• Tasks to perform:
A. Rewrite the part of the passage on the VAT right to deduction that opens with the words containing "With respect to" and closes with "for special cases.", putting "Tax Administration" in place of "Tax Authority".
B. Answer these questions from the passage on the VAT right to deduction:
(i) What generic limit for exercising the right to deduction does the Tax Authority understand to apply?
(ii) Which article of the VAT Code is quoted?
(iii) According to its first paragraph, at what moment does the right to deduction arise?

[START Text segment]

With respect to the remaining self-assessments in question in the record, it must then be ascertained whether, in fact, as the Tax Authority understands, there is a special rule establishing a generic limit of two years for the exercise of the right to deduction, or whether that generic limit is situated in the general deadline of 4 years, except for special cases.
In this regard, article 22 of the VAT Code provides that:
"1 - The right to deduction arises at the moment when the deductible tax becomes due, in accordance with that established by articles 7 and 8, being effected by deducting from the total amount of tax due by the taxpayer for taxable operations during a period of declaration, the amount of deductible tax due during the same period.
2 - Without prejudice to the provisions of article 78, the deduction must be effected in the statement for the period or a later period than the one in which the receipt of invoices or receipt of VAT payment that forms part of import declarations occurred.

[END Text segment]
[START Collected data]

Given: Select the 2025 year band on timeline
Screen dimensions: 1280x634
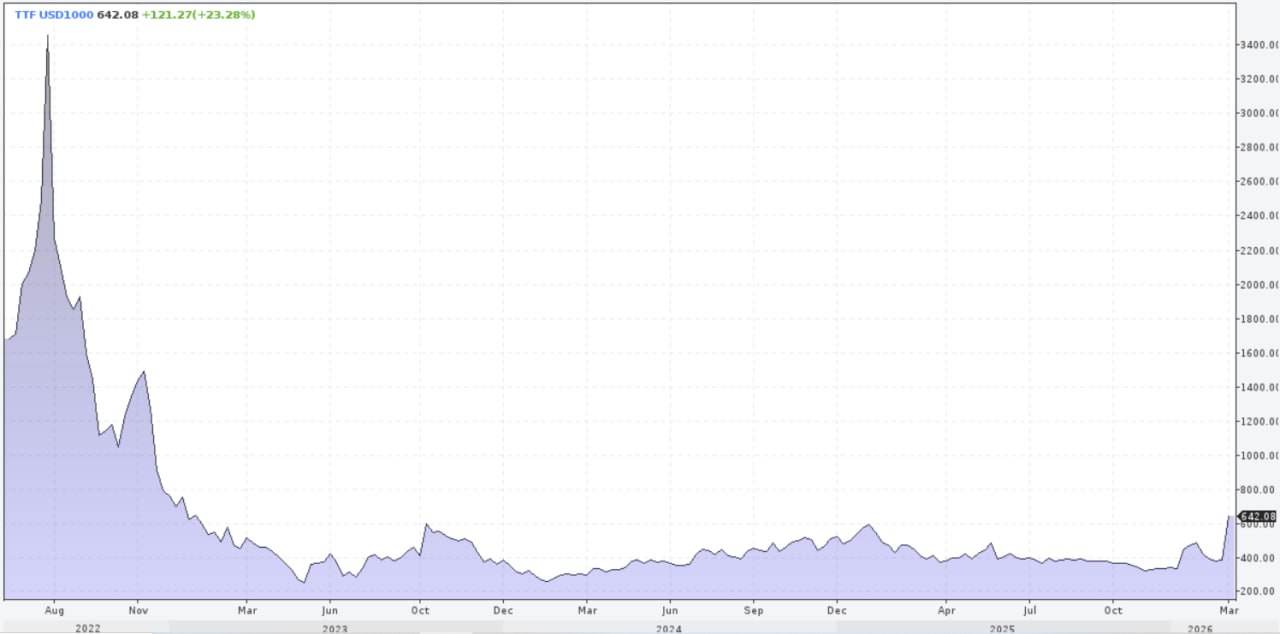Looking at the screenshot, I should coord(1002,628).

[END Collected data]

• Answers provided:
A.
With respect to the remaining self-assessments in question in the record, it must then be ascertained whether, in fact, as the Tax Administration understands, there is a special rule establishing a generic limit of two years for the exercise of the right to deduction, or whether that generic limit is situated in the general deadline of 4 years, except for special cases.

B.
(i) A limit of two years.
(ii) Article 22.
(iii) At the moment when the deductible tax becomes due.